Er legt sich persönlich ordentlich ins Zeug, verteilt bei jeder Gelegenheit Visitenkarten, sucht über alle Wege den Zugang. Und bringt immer wieder die gleichen Argumente vor. Die Nähe zur EZB und der Versicherungsaufsicht EIOPA, die internationalen Schulen, die angesehene Universität, die kurzen Wege in der Stadt und zum Flughafen, das im Vergleich zu London niedrige Preisniveau, die „tolle Lebensqualität“. Und die lange Tradition als Finanzplatz.
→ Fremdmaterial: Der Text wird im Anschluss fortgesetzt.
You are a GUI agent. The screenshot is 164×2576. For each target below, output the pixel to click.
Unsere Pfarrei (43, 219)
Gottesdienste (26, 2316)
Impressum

Dass die heimischen Institute aktuell schwere Zeiten durchmachen, sorgt ihn durchaus. „Aber es gibt für sie keine Alternative zur Restrukturierung“, sagt er. Umso wichtiger ist das Werben in London. „Wenn wir uns nicht anstrengen, kann es sein, dass wir in ein paar Jahren nicht stärker, sondern schwächer dastehen als heute.“

Die Deutsche Bank kann ihm da bis auf Weiteres wenig helfen. „Wir erwarten weiter eine Abnahme der Erträge, aber wir arbeiten hart dagegen an“, sagte ihr Chef John Cryan vor wenigen Tagen. Das ist eine noch immer ungewohnt defensive Haltung für den Chef eines Instituts, das sich noch vor Kurzem an der Weltspitze wähnte und nun gegen den Abstieg kämpft. Eine ähnlich bittere Erfahrung wollen Frank und seine Mitstreiter ihrer Stadt ersparen.